La cause d'une femme médecin qui devait être jugée pour avoir omis de fournir les choses nécessaires à la vie de sa conjointe atteinte de démence, est tombée dans le daleau de l'arrêt Jordan, hier, à Montréal.

Jugeant les délais déraisonnables pour que Sheridan Diaz, 65 ans, subisse son procès, le juge Robert Marchi, de la Cour du Québec, a mis fin aux procédures. Après s'être livré à une série de calculs et d'analyses, le juge est arrivé à la conclusion que le délai imputable au ministère public était de 42 mois. « C'était la responsabilité de l'État d'amener Mme Diaz à procès dans les délais », a noté le juge Marchi en faisant référence à l'arrêt de la Cour suprême, qui encadre les délais judiciaires.

La Dre Diaz, qui pratique à Cornwall, a été accusée en janvier 2013. Elle a subi son enquête préliminaire en janvier 2015, et son procès devait se tenir en mai 2017. Ses avocats, Richard Therrien et John Philpot, ont présenté une requête en arrêt des procédures pour cause de délais déraisonnables, avec le résultat que l'on connaît.
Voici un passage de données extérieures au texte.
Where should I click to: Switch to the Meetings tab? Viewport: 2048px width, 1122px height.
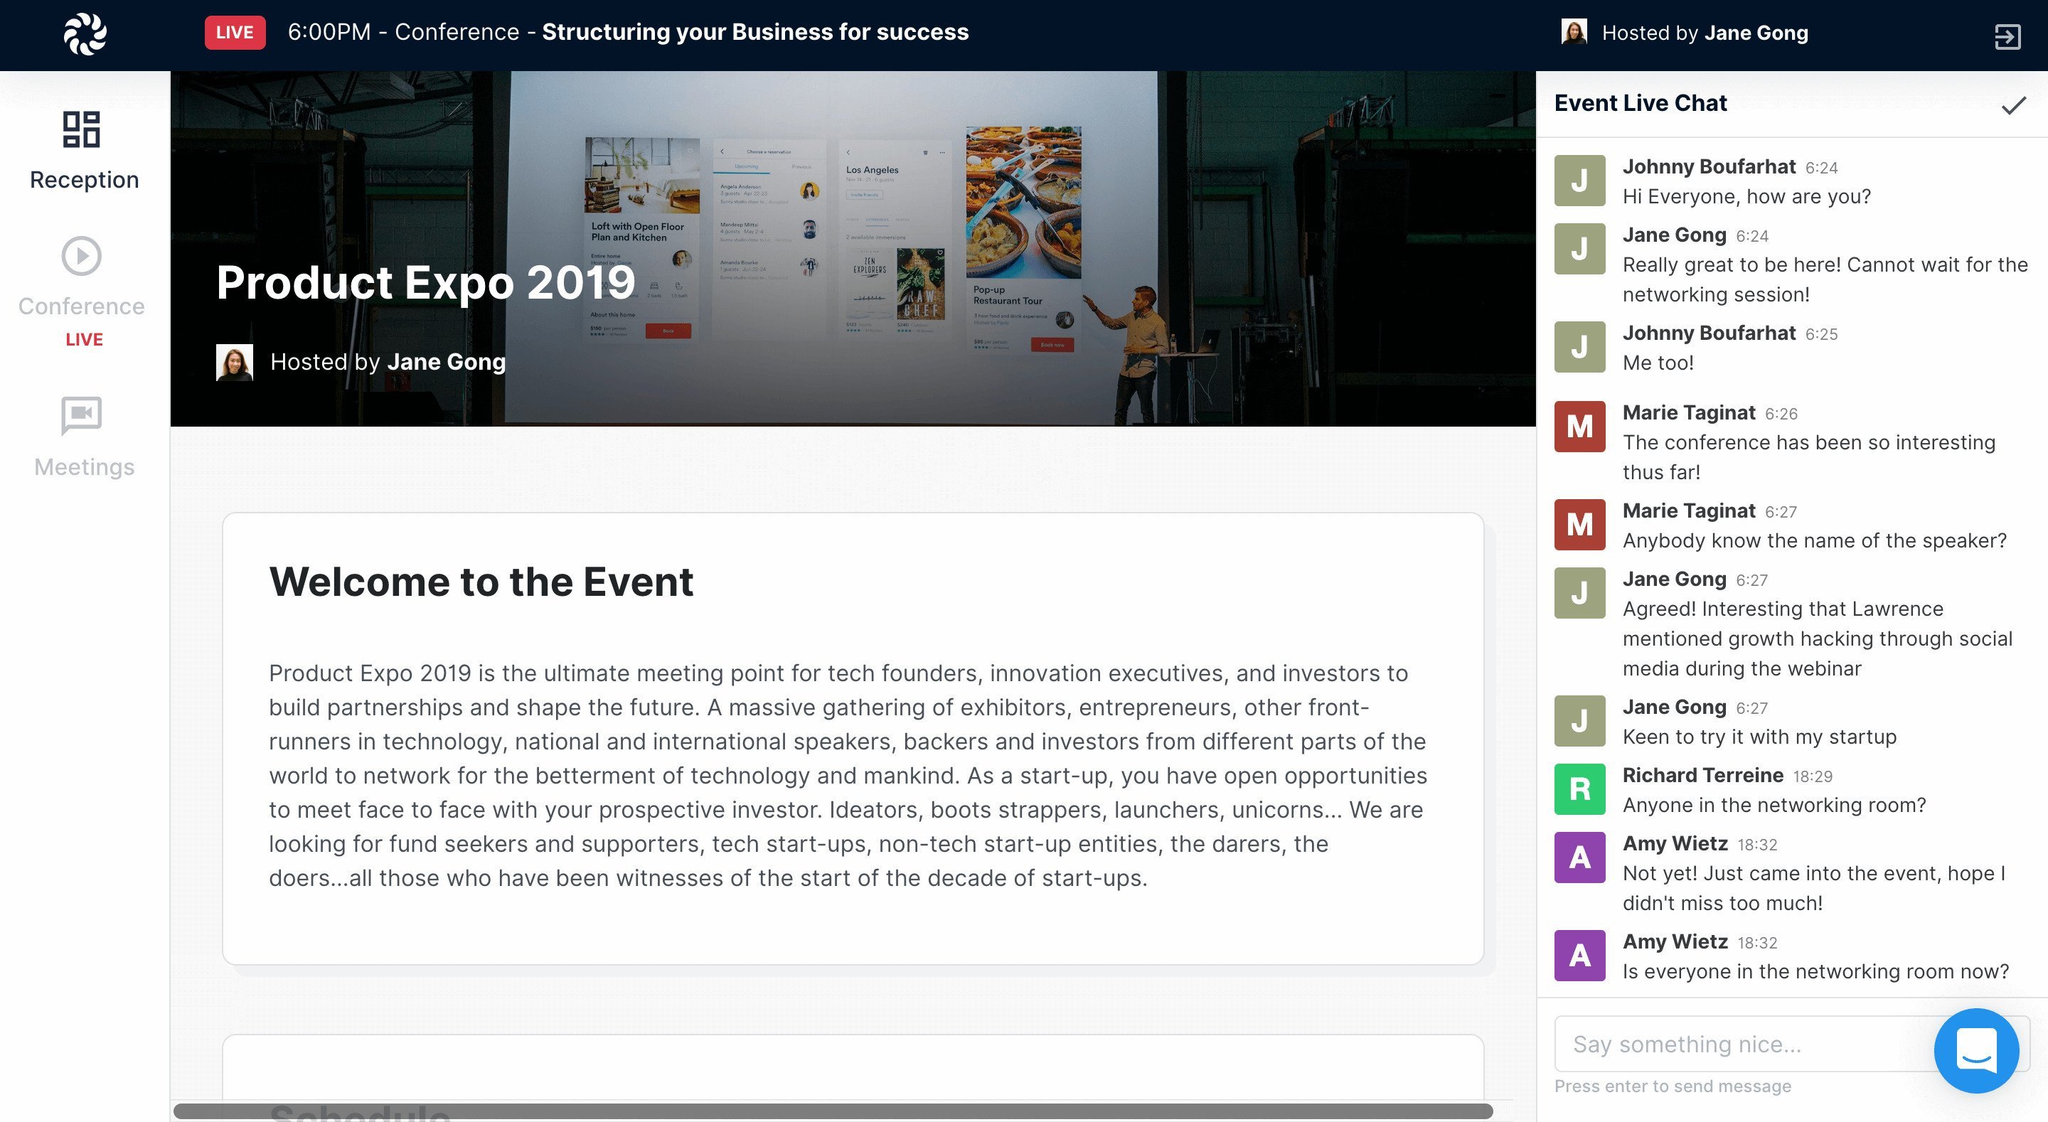click(84, 467)
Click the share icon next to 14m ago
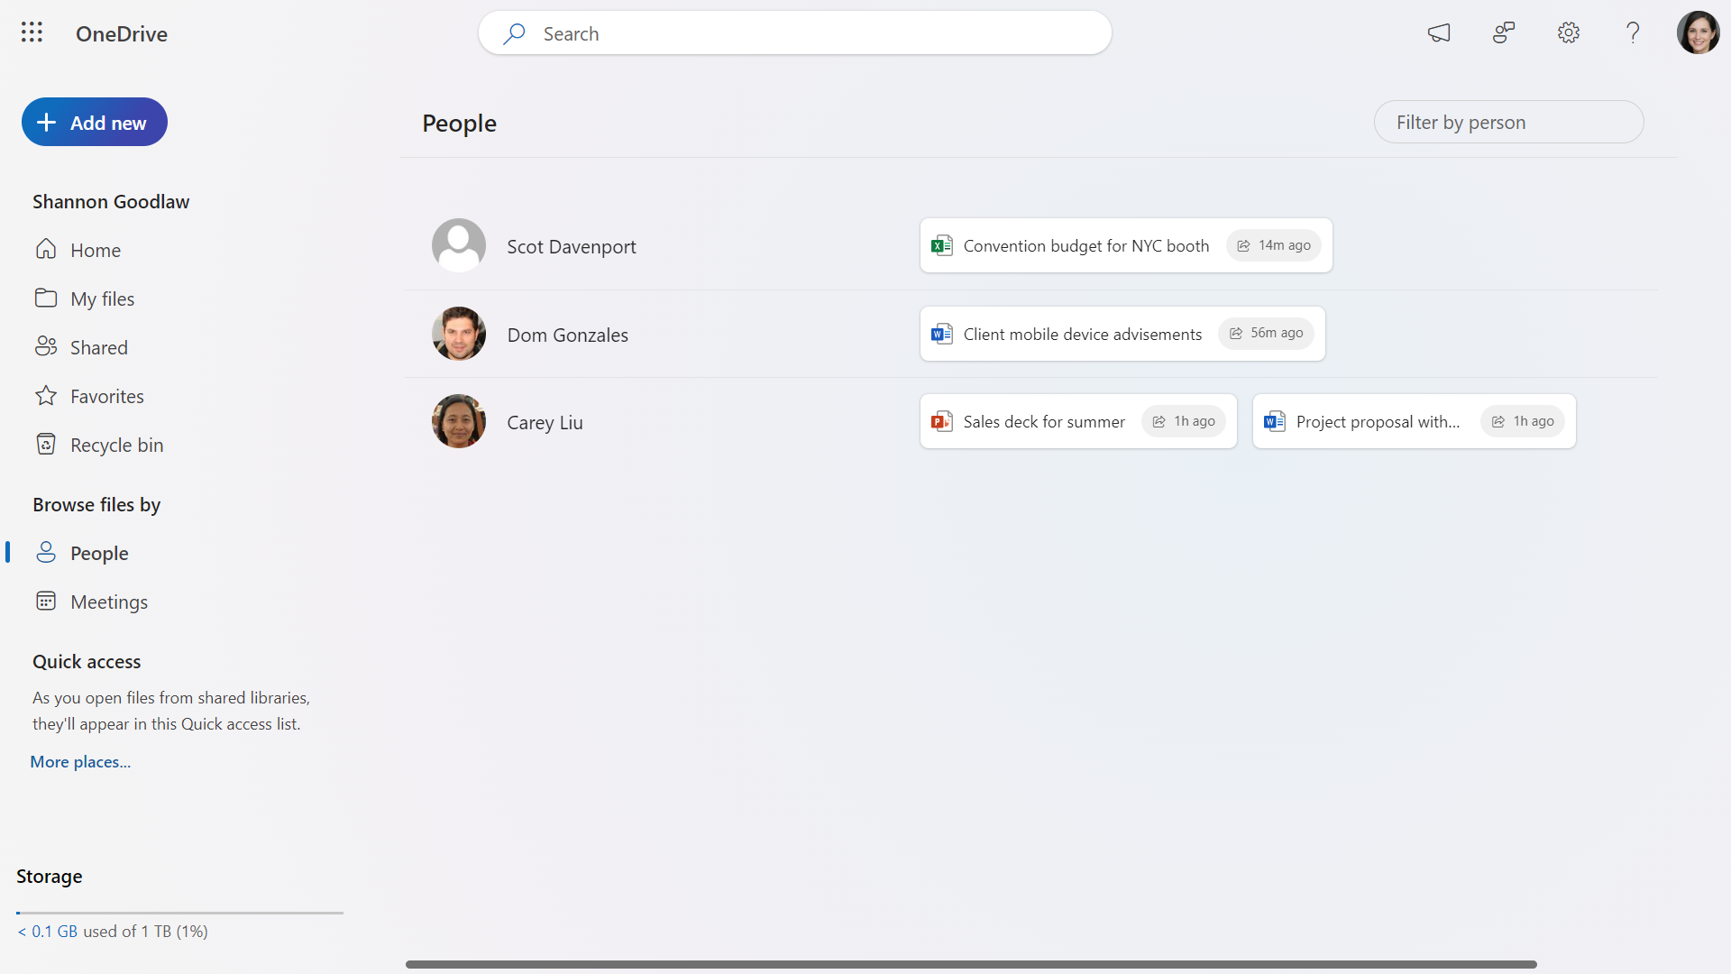 1242,244
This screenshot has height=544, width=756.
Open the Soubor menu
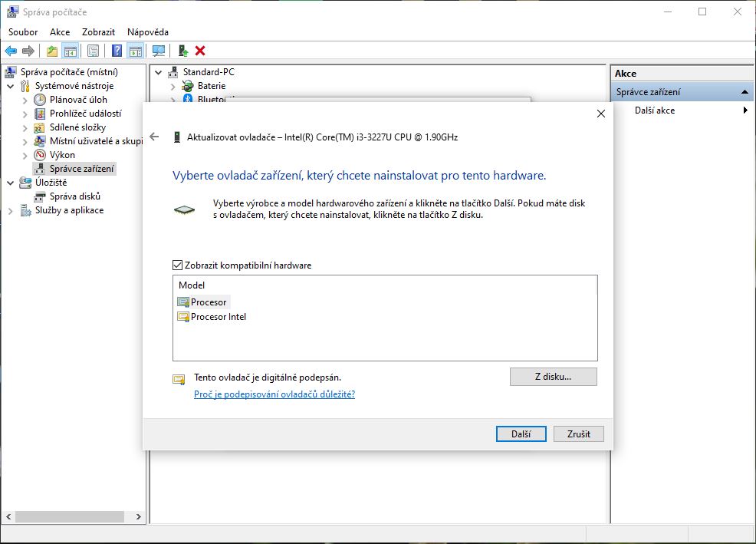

Me Sylvie Dulude, de la Couronne, admettait elle-même que les délais avaient été longs parce qu'il n'y avait pas eu de dates disponibles avant.

Ironie de la chose, pour des faits semblables survenus à Cornwall, avec la même victime alléguée, à peu près au même moment qu'à Montréal, Mme Diaz a été jugée en Ontario et a été acquittée, en octobre 2013.

Excréments de chien

Au printemps 2012, les voisins étaient intrigués par ce qui se passait dans le petit cottage situé au 320, rue Vinet, à Dorval. On entendait des chiens aboyer dans la maison, et une vieille dame frêle apparaissait à la fenêtre parfois. Une autre dame, plus jeune, venait et repartait. À un certain moment, une voisine a alerté le CLSC, et les autorités sont intervenues. La dame de plus de 80 ans, manifestement désorientée, se trouvait seule avec des chiens dans la maison, qui n'avait pratiquement pas de meubles. Il y avait des excréments d'animaux partout. L'odeur était si infecte qu'on ne pouvait y rester que quelques secondes, a relaté un témoin, lors de l'enquête préliminaire. Il y avait des chats dans des cages à l'étage.

La femme, déshydratée et qui affichait une morsure à un membre, a été transportée à l'Hôpital général du Lakeshore. Elle ne répondait pas aux questions. Les autorités ont fini par rejoindre la propriétaire de la maison, Mme Diaz. Au début, cette dernière a fait croire qu'il s'agissait de sa mère, mais au fil du temps, elle devait avouer qu'il s'agissait de son épouse. Les deux femmes, dont l'écart d'âge était de 20 ans, s'étaient connues à Montréal dans les années 70 et étaient ensemble depuis. Elles ont vécu un bon moment au Texas. Elles sont revenues au Canada à un certain moment. Mme Diaz a reconnu que sa conjointe avait besoin d'être placée, mais son histoire n'était pas limpide.

Quelques jours plus tard, Mme Diaz s'est présentée avec un stéthoscope au cou et a fait mine d'amener la vieille dame à la cafétéria. Elle s'est plutôt enfuie avec elle, à Cornwall. En juin, la vieille dame a été retrouvée seule dans la maison de Cornwall, dans son urine et dans des conditions jugées inadéquates. Ce qui a valu à Mme Diaz d'être accusée à Cornwall.

Extraits de la décision du juge Robert Marchi: 

«Un délai institutionnel de 42 mois, c'est largement au-dessus du total [acceptable].»

«Les responsables vont devoir prendre des mesures positives. Même si Montréal est un district avec un grand volume, un tel délai n'est pas justifiable.»

«Tous dans ce dossier ont fait ce qu'ils ont pu avec ce qu'ils avaient.»

«Ce délai n'est pas raisonnable.»

Lors de son procès à Cornwall, Sheridan Diaz soutenait qu'elle s'était absentée temporairement, pour aller chercher une gardienne. Elle a été acquittée.